4. Lampi della libertà a venire

I limiti delle concezioni classiche della libertà, e i pericoli delle liberazioni per conto terzi, rimandano a una questione forse più sottile, ma non meno essenziale. Una mancanza di libertà cruciale che accomuna tutte le donne, in ultima analisi, dipende dal fatto che le nostre scelte sono soffocate da un eccesso di immaginario, e di un immaginario sociale che non abbiamo contribuito a costruire. Le opzioni di vita e le opportunità che ci si sono aperte davanti non sono solo poche e in molti casi minori di quelle che sono offerte agli uomini intorno a noi; sono anche già tutte incrostate di significati sociali imposti, cariche di stereotipi, gravide di implicazioni  che non abbiamo contribuito a definire e che non possiamo scrollarci di dosso. Non solo le scelte di vita fondamentali, come quella di avere figli o non averne, il tipo di lavoro che decidiamo o cerchiamo di fare, con chi dividiamo il nostro letto, ma anche quelle che dovrebbero essere insignificanti, come la scelta di che cosa indossare, che nome o titolo usare nella nostra professione, o se tingerci i capelli o lasciarli grigi; tutto è significativo, indicativo, già catalogato. Non siamo libere di decidere da noi che cosa significano le nostre scelte e perciò non siamo in grado di definirci come individui che hanno un potere autoriale sulla propria vita. Questa privazione, per di più, è pervasiva e riguarda praticamente ogni sfera della nostra esistenza: non ci sono scelte neutre, scelte che agli occhi degli altri possano legittimamente rimanere ineffabili, o sconosciute, o semplicemente immuni dalla censura, dal plauso, o dalle conferme di ruoli sociali. Le donne sono soggetti costantemente sotto osservazione.

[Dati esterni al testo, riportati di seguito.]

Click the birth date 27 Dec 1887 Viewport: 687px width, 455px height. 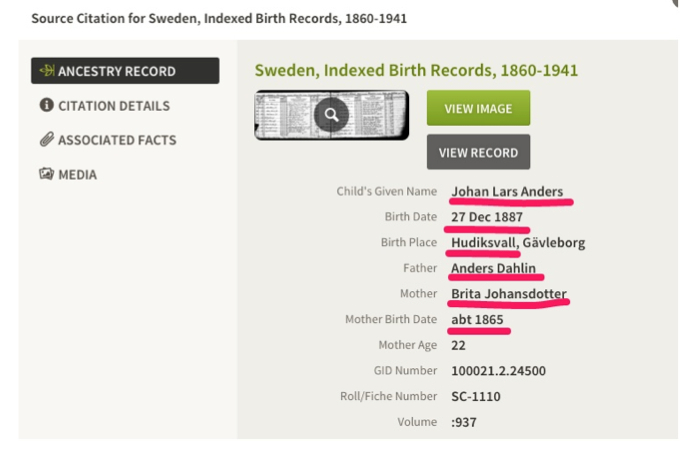pos(487,217)
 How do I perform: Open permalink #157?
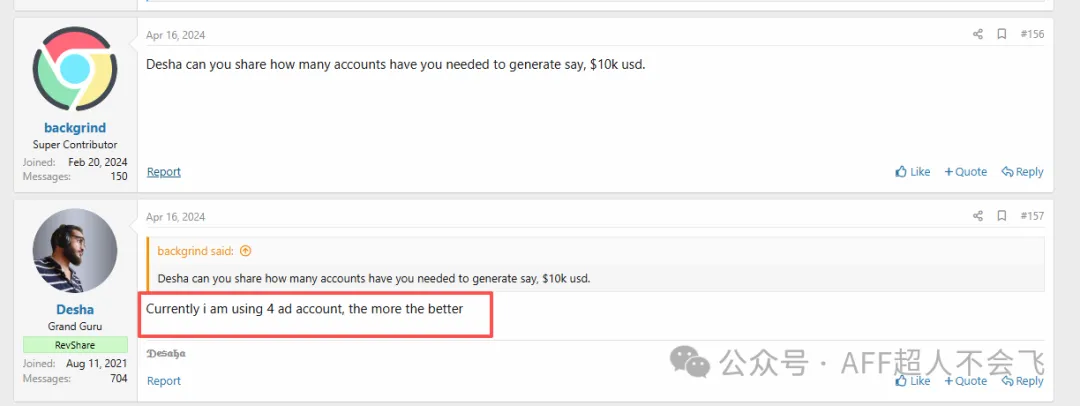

Così, come succede per altri gruppi che vivono questa condizione di sorvegliati speciali, anche le donne fanno esperienza di qualcosa di molto vicino alla libertà nei rari momenti in cui riescono a dimenticare dei significati sociali che non sono associati a quello che fanno. Questo sentimento di libertà è quello che proviamo quando siamo sole e assorte a fare qualche lavoro che ci appassiona, quando siamo lontane dal resto del mondo ed entriamo in contatto diretto con i fatti immediati dell’esistenza, o per qualche (breve) tempo quando approdiamo in un paese straniero in cui i codici interpretativi del comportamento di genere ci sono sconosciuti. E non conoscere o dimenticarci di quelle regole che per un po’ ci fa sentire libere. Ma questi sono solo lampi di libertà: essere libere è un’altra cosa, che non si conquista in solitudine e richiede fatica.

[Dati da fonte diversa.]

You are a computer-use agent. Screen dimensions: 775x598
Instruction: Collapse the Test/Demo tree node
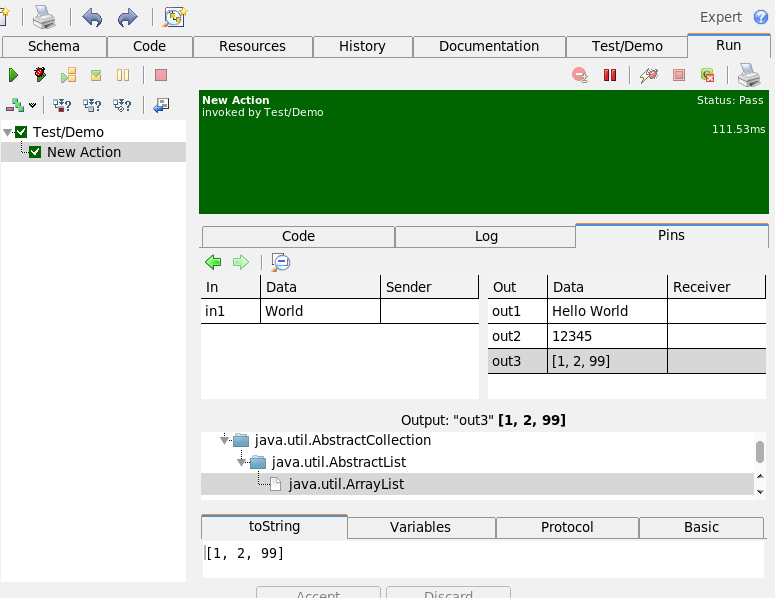tap(8, 132)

Se ad ingabbiarci e a rendere meno possibile la nostra libertà di scelta sono i significati sociali ossificati intorno a stereotipi, gerarchie di genere, e un immaginario fortemente repressivo, allora molto lavoro è da fare proprio su quell’immaginario. Occorre forzare quei tic sociali, depotenziarli, asserire la nostra capacità di invertire e cambiare il significato di quello che facciamo. Questo implica uno sforzo che è politico, collettivo, e sociale, perché ribaltare, depotenziare e modificare gli stereotipi e le regole sociali che condizionano la nostra libertà di scelta significa prima di tutto conoscerli e portarli alla luce, e questo è un lavoro che può essere fatto solo mettendo in comune la conoscenza situata di ciascuna di noi; e inoltre modificarli performativamente è sicuramente molto più efficace quando è un atto collettivo, anziché l’azione di individui isolati.

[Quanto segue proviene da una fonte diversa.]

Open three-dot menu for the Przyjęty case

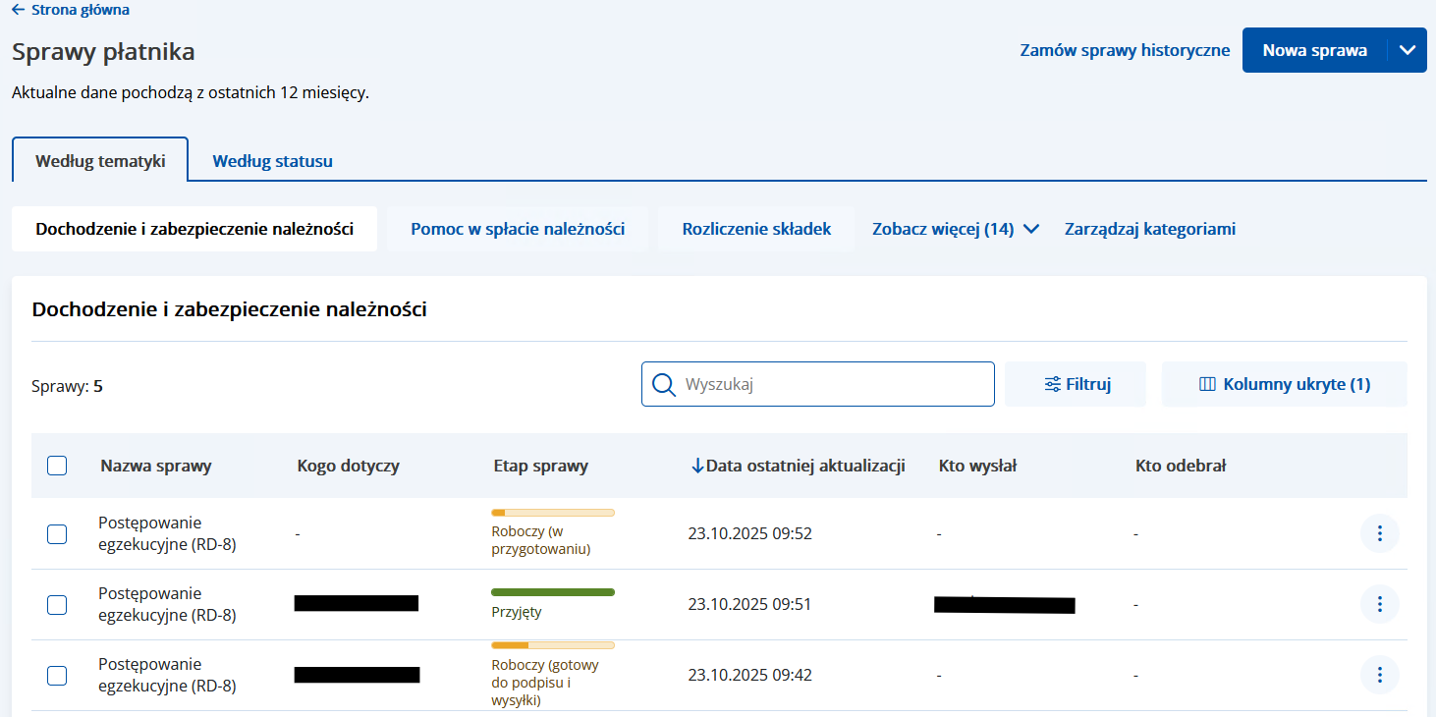click(x=1379, y=604)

Così, a dispetto di tutte le difficoltà del caso, occorre che continuiamo a pensare alla libertà, a mobilitarci per cercarla, e non possiamo esimerci dalla responsabilità politica di partecipare alla sua ricerca. Ma tenendo presente un caveat fondamentale, che spero la discussione svolta in queste pagine possa servire a chiarire, se non a motivare. Comunque moduliamo i nostri discorsi sulla libertà a venire, dovremmo ricordarci che qui, adesso e fra noi, non esistono donne libere e donne non libere. La mancanza di libertà, nella misura in cui è un fatto sociale, riguarda tutte le donne, e in una società in cui non vigono le condizioni di libertà assoluta nessuna di noi è veramente libera. Ricordarci di questa cosa aiuta a rimanere con gli occhi aperti sulla nostra libertà, e ad evitare le crociate di liberazione delle altre donne, qui e altrove.